Die Schritte, um dahin zu gelangen sind simpel aber herausfordernd: Auf individueller Ebene müssen Männer lernen Gefühle wahrzunehmen und zu benennen. Dazu reicht es, wenn man regelmäßig kurz innehält und sich fragt: Was fühle ich gerade – und wo spüre ich das im Körper? Das nächste Ziel wäre es, diese Gefühle in Worte zu fassen, vielleicht anfangs nur für sich selbst, später auch gegenüber vertrauten Menschen. Wichtig dabei ist, dass sich Männer hier gegenseitig zu mehr Offenheit ermutigen und sich unterstützen, statt zu beschämen.
Auch sichere Räume, wie Gruppen oder Coachings, in denen Männer ihre sozialen Kompetenzen trainieren können, wären notwendig. Bildung und Aufklärung in dem Bereich könnte auch viel bewirken. Wenn wir emotional intelligenten Männern endlich Aufmerksamkeit schenken, sie ernst nehmen und für ihren Mut belohnen, setzt sich ein positiver Kreislauf in Gang. Das Vorurteil, dass Gefühle eine Schwäche wären, wird damit endlich widerlegt.
5 Schritte, um die emotionale Präsenz zu stärken
- 1. Gefühle wahrnehmen: Nehmen Sie sich bewusst Zeit, um zu spüren, was gerade in Ihnen passiert – ohne sofort zu bewerten oder zu verdrängen. Auch Wut, Angst oder Trauer verdienen Aufmerksamkeit.
- 2. Gefühle benennen: Üben Sie, Ihren inneren Zustand in Worte zu fassen. Selbst kurze Sätze wie „Ich fühle mich enttäuscht“ oder „Ich bin traurig“ schaffen Klarheit und reduzieren inneren Druck.
- 3. Gespräche suchen: Teilen Sie Ihre Gefühle mit vertrauten Personen. Tiefe Gespräche entstehen nicht über Small Talk, sondern wenn Verletzlichkeit möglich ist.
- 4. Vorbild sein: Zeigen Sie anderen Männern, dass emotionale Offenheit keine Schwäche ist. Als Vater, Bruder, Freund oder Kollege können Sie neue Normen setzen.
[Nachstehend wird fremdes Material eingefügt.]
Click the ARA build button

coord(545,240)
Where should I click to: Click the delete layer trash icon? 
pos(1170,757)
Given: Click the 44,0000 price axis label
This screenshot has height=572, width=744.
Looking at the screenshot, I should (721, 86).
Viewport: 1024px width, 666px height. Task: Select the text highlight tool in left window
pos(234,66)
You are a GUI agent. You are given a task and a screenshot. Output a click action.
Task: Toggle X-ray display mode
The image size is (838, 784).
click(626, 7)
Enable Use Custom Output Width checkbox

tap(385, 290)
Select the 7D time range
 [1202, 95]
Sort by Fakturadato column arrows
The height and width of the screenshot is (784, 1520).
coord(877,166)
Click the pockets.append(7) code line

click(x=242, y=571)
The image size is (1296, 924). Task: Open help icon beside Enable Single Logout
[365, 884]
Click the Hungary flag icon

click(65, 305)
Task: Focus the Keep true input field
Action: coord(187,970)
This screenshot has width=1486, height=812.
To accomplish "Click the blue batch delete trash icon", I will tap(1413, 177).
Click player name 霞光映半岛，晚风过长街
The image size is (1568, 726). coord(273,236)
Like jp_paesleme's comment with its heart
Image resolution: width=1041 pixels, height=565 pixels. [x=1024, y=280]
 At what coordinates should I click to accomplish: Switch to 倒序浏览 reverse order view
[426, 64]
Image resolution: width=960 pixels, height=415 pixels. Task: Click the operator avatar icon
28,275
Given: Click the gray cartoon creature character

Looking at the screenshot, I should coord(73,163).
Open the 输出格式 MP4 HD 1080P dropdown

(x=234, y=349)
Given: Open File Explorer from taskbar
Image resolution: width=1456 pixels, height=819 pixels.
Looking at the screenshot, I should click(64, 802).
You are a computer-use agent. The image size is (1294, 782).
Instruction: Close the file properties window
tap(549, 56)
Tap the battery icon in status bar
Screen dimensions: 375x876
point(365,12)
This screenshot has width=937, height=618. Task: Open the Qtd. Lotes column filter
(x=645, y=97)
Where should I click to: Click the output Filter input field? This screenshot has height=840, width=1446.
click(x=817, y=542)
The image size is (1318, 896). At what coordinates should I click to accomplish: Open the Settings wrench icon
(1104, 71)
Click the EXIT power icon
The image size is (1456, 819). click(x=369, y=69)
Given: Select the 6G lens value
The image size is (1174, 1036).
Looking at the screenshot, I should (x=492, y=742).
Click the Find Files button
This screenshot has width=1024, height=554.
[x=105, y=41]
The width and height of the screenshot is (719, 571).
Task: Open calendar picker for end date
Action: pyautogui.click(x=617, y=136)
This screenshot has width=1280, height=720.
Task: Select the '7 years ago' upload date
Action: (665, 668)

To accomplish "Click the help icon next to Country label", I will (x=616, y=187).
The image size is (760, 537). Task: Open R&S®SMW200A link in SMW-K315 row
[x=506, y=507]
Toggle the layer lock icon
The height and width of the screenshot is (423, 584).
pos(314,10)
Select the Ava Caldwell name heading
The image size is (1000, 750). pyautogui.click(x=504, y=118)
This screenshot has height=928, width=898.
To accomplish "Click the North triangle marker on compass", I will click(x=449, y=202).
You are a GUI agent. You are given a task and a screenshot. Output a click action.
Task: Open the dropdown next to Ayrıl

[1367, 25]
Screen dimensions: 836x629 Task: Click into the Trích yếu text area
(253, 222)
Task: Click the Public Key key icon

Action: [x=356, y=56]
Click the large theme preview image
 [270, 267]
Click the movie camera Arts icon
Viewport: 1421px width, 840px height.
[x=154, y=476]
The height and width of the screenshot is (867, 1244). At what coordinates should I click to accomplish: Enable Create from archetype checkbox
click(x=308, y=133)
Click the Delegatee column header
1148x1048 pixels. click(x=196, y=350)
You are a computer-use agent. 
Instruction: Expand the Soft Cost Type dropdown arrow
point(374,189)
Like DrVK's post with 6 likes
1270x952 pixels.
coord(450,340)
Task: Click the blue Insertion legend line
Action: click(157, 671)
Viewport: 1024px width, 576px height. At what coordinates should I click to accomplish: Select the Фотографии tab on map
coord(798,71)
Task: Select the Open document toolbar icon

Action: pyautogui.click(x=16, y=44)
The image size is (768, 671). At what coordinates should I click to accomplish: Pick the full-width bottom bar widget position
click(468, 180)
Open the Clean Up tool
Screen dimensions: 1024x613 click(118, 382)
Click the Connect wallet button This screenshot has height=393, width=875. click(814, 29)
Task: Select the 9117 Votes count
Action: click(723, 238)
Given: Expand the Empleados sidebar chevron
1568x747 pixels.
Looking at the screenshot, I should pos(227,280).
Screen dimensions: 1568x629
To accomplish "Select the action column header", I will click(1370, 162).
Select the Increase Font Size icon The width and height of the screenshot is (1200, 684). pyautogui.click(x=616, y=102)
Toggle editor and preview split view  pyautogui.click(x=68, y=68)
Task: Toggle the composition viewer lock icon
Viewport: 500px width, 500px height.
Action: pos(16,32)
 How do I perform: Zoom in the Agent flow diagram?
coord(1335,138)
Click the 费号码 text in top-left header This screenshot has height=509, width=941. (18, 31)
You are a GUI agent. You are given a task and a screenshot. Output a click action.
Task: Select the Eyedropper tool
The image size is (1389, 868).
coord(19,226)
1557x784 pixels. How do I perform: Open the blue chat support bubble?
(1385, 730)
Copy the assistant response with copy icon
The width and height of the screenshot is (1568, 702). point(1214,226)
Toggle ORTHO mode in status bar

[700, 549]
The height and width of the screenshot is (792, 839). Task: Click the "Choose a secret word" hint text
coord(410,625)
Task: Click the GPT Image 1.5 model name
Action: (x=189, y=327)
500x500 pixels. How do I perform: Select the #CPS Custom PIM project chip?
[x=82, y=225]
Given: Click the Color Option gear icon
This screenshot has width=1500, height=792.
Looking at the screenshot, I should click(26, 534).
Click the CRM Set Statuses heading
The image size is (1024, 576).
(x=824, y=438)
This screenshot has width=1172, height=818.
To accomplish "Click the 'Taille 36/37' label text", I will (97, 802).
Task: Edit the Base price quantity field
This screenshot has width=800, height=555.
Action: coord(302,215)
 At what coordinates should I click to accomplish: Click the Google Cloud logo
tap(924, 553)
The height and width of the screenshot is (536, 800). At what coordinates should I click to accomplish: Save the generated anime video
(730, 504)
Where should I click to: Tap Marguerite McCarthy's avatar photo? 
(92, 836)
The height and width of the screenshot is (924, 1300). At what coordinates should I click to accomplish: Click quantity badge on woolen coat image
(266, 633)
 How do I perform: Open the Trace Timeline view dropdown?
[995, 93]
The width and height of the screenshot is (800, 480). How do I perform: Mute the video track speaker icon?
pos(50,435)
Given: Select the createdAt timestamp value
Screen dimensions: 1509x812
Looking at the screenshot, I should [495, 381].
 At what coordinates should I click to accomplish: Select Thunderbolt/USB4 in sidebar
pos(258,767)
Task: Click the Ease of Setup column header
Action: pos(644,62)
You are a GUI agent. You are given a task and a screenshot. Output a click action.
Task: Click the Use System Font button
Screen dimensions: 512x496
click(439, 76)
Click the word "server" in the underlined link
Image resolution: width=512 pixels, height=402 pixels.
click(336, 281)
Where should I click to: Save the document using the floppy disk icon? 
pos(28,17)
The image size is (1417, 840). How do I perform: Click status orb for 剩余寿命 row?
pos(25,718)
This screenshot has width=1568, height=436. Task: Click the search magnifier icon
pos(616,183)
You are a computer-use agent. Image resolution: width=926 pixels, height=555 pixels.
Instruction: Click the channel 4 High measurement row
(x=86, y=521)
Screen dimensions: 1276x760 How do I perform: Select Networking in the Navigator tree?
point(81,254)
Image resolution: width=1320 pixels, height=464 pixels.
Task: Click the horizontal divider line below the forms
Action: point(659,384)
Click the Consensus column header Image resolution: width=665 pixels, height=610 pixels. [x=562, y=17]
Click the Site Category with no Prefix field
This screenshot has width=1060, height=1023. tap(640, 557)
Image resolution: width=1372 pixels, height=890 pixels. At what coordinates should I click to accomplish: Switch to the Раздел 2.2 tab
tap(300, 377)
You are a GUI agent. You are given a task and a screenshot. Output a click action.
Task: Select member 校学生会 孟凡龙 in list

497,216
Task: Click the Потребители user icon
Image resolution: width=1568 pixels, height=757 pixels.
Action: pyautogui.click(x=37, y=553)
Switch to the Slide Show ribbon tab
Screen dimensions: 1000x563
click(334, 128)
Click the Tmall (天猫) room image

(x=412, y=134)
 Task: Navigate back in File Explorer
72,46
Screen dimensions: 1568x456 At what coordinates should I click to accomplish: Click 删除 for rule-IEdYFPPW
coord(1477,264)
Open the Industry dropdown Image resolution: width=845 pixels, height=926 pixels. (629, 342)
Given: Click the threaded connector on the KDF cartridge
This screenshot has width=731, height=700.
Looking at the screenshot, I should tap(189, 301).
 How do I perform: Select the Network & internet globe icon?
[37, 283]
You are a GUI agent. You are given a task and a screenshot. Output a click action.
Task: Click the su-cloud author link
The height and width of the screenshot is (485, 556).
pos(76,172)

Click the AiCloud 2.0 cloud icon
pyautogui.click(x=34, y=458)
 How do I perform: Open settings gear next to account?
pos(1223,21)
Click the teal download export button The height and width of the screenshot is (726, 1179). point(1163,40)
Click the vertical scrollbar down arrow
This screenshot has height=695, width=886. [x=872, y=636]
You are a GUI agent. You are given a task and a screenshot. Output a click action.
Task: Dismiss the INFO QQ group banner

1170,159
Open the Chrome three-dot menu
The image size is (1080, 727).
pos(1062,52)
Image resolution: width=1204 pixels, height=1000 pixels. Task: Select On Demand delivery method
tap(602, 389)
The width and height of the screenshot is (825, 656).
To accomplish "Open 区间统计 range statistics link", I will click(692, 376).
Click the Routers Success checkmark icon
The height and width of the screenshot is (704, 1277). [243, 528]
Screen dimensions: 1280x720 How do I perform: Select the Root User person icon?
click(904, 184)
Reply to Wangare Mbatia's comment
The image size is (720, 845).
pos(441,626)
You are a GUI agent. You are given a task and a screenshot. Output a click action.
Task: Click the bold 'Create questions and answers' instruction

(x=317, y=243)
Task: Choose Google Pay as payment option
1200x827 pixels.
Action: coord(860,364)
- 5. Übung macht den Meister: Emotionale Intelligenz ist kein Talent, sondern eine Fähigkeit, die trainiert werden kann. Tagebuch, Reflexion, Coaching oder Therapie sind praktische Wege, die eigene emotionale Welt zu navigieren.
Fazit
Wenn wir wirklich hinhören, anstatt zu urteilen und uns verletzlich zeigen, anstatt ein Pokerface aufzusetzen, können wir als Gesellschaft heilen. Wenn wir den Mut haben, anderen mitzuteilen, wie es uns wirklich geht, zeigen wir, dass Stärke und Offenheit keine Gegensätze sind. Je mehr Männer lernen, sich emotional zu zeigen, desto reicher werden ihre Beziehungen und desto besser wird ihre Lebensqualität. Somit wird unsere gesamte Gesellschaft nicht nur sicherer, sondern auch gesünder. Aber alles beginnt mit dem ersten kleinen Schritt und der Erlaubnis zu fühlen.